I’ve been rereading some of Orwell’s essays. When I was young I went from near-worship of Orwell to starting to see his flaws. When I read him nowadays, it seems as though all I see are the flaws… and yet I love him as much as I ever did.
I was struck by his classism in the essay "Raffles and Miss Blandish."
Arguing that hard-boiled, morally-ambivalent fiction is fascistic, Orwell claims:
People worship power in the form in which they are able to understand it. A twelve-year-old boy worships Jack Dempsey. An adolescent in a Glasgow slum worships Al Capone. An aspiring pupil at a business college worships Lord Nuffield.
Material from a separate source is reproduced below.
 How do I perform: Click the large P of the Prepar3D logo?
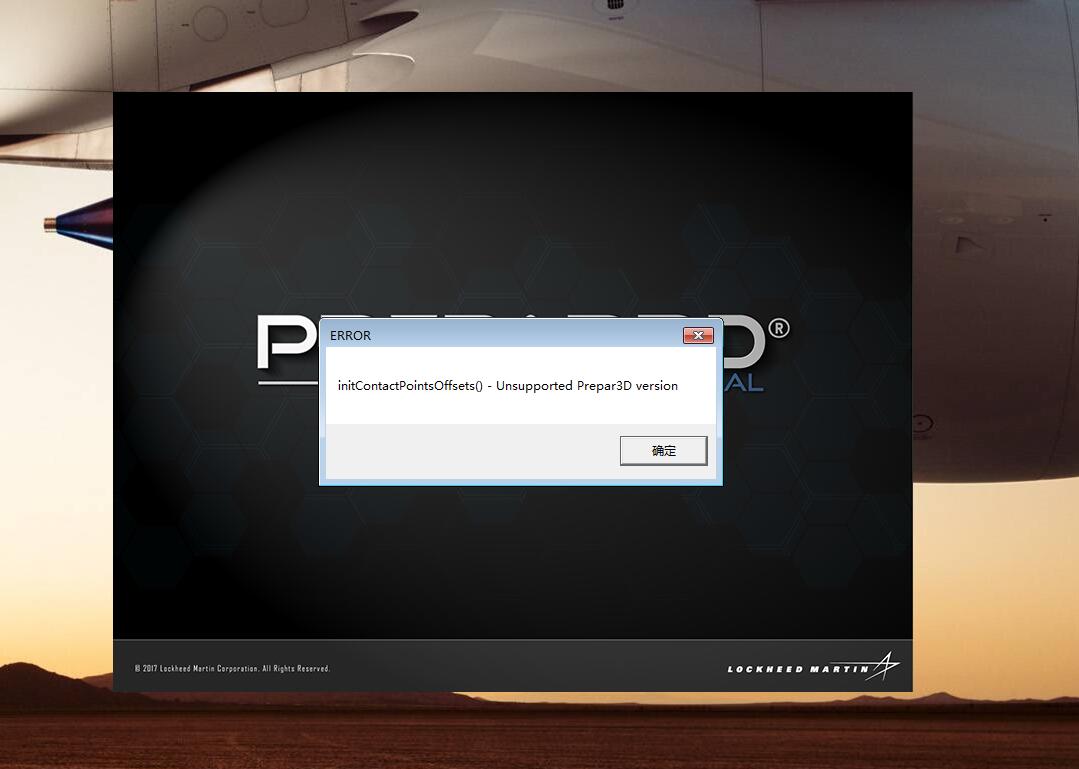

A New Statesman reader worships Stalin.
As someone who comes from a Glasgow slum, I laugh sadly when I read this. Here is what Orwell doesn’t understand: In the same way that power corrupts, and absolute power corrupts absolutely, powerlessness also corrupts, and absolute powerlessness corrupts absolutely.
Orwell concludes the essay by praising, in so many words, snobbishness and hypocrisy. He shows his own snobbishness in his view that, while it’s good and proper for “serious” fiction to be morally ambivalent, “popular” fiction should be morally black and white, presumably so that we barbarians from Glasgow slums won’t become fascists.